**Your assignment**
In the records that follow, find the line with "Open the Format inspector brush icon"; from there, retype every line exactly through the line with "Task: Click the 添加仪表盘 breadcrumb link", which also belongs to the answer.
Information shown START
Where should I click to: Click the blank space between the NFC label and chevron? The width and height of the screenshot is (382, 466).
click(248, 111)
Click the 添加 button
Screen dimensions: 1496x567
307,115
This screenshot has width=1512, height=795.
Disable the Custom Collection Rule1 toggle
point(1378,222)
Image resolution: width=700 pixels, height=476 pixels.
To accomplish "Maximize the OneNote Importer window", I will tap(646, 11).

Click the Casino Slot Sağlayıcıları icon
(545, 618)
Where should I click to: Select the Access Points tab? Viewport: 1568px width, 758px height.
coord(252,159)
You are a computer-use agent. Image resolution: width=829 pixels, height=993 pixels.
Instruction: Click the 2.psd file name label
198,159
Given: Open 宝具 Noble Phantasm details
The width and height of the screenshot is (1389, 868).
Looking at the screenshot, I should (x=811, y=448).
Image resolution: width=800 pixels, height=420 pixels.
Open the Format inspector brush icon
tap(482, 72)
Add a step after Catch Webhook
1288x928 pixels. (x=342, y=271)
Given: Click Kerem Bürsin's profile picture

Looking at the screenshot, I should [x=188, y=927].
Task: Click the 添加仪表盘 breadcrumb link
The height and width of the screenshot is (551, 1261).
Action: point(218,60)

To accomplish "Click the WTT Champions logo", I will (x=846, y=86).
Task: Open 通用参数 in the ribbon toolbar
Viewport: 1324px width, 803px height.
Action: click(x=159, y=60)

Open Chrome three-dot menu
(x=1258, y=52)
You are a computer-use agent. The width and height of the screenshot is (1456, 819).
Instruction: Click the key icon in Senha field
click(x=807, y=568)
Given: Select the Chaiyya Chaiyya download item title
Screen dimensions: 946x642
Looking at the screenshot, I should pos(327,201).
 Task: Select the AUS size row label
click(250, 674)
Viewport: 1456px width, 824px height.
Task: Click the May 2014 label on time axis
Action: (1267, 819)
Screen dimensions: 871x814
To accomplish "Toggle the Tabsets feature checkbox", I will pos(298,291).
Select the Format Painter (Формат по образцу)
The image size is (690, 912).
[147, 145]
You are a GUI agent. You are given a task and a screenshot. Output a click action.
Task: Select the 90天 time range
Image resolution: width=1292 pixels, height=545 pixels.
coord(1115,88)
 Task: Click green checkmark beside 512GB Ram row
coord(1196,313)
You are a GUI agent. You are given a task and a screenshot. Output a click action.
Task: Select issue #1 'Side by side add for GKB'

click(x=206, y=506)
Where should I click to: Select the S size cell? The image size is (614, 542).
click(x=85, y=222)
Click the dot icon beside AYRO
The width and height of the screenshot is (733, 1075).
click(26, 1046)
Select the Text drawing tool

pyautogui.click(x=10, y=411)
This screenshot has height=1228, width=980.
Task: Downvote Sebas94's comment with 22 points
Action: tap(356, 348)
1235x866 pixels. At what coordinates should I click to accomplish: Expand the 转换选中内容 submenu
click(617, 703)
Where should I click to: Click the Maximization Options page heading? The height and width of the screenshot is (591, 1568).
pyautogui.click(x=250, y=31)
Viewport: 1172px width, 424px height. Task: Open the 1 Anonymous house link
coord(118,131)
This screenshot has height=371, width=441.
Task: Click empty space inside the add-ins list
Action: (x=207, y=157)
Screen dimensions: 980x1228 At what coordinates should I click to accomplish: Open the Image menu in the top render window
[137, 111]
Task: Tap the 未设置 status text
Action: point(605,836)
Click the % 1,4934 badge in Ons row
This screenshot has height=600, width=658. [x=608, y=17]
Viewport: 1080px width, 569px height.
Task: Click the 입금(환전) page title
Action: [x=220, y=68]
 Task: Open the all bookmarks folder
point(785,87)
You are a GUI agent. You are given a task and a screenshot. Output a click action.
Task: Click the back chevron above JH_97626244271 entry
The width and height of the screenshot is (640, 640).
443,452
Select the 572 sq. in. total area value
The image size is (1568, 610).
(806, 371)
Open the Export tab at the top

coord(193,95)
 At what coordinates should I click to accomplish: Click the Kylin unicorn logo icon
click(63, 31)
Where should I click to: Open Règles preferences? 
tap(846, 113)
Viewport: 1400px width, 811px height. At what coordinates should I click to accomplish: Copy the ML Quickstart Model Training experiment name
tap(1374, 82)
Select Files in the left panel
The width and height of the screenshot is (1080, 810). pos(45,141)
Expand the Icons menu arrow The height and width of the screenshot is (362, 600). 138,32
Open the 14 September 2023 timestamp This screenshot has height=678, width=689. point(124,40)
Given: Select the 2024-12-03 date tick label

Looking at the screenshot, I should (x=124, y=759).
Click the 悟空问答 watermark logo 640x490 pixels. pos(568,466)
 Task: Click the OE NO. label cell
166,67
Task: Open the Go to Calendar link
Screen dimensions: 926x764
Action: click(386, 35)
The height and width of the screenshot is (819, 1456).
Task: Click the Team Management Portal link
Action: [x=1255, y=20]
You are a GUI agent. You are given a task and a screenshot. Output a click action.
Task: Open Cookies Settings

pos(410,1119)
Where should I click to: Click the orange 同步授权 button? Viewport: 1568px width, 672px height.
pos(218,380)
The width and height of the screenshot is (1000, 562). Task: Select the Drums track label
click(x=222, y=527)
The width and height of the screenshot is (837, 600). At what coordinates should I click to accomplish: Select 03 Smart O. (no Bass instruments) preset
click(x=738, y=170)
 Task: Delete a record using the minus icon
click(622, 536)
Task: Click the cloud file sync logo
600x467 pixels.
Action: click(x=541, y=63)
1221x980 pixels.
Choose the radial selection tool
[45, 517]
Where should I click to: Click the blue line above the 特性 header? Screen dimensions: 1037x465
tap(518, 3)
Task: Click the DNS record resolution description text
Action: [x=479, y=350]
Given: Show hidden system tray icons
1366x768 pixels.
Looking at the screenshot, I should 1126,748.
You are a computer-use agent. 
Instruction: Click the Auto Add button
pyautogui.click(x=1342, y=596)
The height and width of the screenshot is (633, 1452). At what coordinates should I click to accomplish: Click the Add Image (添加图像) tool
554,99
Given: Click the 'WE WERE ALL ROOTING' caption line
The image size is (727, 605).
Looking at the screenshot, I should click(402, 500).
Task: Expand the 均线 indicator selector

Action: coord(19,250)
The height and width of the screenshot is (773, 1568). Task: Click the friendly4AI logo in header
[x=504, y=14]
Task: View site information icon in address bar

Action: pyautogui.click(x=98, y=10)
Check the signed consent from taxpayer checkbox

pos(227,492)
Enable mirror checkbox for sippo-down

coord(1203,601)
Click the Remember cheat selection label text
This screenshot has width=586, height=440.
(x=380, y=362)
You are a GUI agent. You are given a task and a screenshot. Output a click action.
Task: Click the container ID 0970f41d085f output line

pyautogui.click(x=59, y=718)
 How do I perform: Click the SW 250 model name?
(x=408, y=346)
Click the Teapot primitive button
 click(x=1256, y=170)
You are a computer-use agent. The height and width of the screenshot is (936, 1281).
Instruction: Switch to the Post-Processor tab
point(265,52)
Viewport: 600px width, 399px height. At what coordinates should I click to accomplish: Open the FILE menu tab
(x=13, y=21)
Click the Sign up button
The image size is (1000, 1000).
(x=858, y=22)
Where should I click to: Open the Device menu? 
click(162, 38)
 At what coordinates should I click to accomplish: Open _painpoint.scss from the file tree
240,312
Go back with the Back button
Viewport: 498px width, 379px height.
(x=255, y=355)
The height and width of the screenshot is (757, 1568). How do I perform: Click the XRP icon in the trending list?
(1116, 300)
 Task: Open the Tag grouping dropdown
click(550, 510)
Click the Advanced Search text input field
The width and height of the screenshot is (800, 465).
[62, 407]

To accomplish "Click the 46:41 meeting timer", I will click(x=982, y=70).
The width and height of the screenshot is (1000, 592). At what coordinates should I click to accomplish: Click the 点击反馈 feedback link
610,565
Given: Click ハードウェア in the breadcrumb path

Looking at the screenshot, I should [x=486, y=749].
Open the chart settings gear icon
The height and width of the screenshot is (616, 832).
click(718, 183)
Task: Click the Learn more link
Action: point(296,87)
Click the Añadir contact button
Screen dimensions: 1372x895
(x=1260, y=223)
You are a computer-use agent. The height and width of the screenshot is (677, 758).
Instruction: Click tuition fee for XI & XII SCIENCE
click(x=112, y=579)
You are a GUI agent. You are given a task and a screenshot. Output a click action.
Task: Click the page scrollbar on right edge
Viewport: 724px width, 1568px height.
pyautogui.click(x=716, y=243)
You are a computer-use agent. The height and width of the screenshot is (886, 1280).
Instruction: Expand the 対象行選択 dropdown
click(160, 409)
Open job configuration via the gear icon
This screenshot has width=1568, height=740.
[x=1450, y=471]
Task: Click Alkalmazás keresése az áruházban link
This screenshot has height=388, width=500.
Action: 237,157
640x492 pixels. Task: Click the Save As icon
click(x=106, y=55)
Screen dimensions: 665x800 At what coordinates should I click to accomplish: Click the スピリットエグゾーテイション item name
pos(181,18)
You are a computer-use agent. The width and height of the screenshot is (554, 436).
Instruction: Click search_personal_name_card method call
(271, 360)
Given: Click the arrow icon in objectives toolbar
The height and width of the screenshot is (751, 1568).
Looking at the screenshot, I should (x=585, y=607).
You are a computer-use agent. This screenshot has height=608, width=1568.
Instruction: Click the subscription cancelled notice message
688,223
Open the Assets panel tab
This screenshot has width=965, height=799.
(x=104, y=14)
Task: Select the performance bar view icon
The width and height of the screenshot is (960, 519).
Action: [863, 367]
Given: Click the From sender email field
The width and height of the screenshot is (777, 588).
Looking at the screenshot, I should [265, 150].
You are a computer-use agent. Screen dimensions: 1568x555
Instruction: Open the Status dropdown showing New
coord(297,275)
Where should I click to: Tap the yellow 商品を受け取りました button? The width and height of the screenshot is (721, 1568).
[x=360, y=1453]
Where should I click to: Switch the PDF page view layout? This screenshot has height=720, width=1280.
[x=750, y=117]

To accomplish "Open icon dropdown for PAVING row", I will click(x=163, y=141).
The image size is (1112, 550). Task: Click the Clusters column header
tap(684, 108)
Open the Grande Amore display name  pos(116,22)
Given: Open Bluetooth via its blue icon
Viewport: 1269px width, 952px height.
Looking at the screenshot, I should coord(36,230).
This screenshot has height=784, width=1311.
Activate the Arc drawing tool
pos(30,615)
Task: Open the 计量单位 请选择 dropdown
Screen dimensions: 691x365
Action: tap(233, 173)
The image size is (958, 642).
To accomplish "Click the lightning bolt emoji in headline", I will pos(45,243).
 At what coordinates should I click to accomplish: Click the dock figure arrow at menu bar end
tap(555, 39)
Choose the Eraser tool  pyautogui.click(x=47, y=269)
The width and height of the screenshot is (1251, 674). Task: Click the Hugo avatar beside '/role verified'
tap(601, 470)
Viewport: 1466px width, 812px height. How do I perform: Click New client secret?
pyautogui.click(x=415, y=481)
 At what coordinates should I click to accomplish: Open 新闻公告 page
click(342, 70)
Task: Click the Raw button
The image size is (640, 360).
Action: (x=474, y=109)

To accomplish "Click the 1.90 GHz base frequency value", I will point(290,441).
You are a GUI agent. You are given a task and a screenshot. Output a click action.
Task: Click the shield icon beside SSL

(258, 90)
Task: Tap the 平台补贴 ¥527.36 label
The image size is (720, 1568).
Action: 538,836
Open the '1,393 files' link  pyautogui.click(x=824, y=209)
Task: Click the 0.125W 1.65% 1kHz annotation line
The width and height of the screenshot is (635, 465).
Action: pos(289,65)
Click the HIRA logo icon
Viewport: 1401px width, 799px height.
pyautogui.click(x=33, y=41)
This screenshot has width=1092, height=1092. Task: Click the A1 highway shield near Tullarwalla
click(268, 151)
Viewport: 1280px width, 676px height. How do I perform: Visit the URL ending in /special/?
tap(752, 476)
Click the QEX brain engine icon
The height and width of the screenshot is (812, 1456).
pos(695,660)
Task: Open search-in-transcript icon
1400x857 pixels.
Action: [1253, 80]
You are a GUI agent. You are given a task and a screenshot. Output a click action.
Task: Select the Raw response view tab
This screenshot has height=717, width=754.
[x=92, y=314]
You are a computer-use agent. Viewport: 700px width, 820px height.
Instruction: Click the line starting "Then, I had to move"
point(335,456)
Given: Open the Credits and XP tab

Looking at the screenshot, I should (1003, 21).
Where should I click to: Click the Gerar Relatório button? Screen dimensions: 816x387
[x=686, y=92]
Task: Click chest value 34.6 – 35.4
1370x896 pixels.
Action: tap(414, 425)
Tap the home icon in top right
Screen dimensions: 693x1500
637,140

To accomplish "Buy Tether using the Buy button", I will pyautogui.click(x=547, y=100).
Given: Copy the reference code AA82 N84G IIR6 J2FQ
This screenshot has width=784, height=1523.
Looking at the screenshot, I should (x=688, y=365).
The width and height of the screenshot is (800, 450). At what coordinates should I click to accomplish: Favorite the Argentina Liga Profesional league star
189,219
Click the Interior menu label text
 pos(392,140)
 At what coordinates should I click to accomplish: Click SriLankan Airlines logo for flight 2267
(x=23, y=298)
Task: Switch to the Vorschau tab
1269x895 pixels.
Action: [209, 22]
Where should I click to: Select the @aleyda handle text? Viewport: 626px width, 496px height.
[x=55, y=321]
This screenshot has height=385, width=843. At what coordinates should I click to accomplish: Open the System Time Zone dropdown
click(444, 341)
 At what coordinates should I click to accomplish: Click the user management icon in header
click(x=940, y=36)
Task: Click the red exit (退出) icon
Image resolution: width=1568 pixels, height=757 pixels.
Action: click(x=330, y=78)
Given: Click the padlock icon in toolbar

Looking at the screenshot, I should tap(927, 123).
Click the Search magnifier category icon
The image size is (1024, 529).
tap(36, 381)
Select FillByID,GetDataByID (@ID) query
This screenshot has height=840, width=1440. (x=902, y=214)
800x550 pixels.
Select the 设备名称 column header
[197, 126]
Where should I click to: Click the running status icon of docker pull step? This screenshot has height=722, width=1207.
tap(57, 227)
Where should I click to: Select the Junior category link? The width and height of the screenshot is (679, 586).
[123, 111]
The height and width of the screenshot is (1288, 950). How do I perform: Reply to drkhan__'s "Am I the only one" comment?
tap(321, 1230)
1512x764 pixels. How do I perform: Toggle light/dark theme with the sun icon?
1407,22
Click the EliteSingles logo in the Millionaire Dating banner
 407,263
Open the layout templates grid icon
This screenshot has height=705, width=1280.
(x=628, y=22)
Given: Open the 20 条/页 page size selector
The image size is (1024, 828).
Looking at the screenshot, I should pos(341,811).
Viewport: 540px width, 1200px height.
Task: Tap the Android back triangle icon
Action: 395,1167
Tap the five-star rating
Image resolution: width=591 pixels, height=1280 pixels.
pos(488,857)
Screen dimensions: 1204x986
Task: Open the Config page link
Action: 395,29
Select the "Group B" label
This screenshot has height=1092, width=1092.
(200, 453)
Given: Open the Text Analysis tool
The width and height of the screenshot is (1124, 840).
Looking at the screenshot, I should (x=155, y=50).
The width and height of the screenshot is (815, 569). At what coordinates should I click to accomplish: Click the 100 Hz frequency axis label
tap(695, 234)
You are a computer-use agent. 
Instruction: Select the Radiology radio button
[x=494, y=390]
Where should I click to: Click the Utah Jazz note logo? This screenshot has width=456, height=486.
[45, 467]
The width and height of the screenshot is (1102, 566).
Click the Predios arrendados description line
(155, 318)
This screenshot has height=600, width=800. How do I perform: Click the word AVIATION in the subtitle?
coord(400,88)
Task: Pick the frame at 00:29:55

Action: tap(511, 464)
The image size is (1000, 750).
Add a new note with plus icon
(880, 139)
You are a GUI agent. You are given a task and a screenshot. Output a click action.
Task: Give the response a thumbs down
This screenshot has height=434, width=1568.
Information shown END
**Result for this task**
Open the Format inspector brush icon
tap(482, 72)
Add a step after Catch Webhook
1288x928 pixels. (x=342, y=271)
Given: Click Kerem Bürsin's profile picture

Looking at the screenshot, I should [x=188, y=927].
Task: Click the 添加仪表盘 breadcrumb link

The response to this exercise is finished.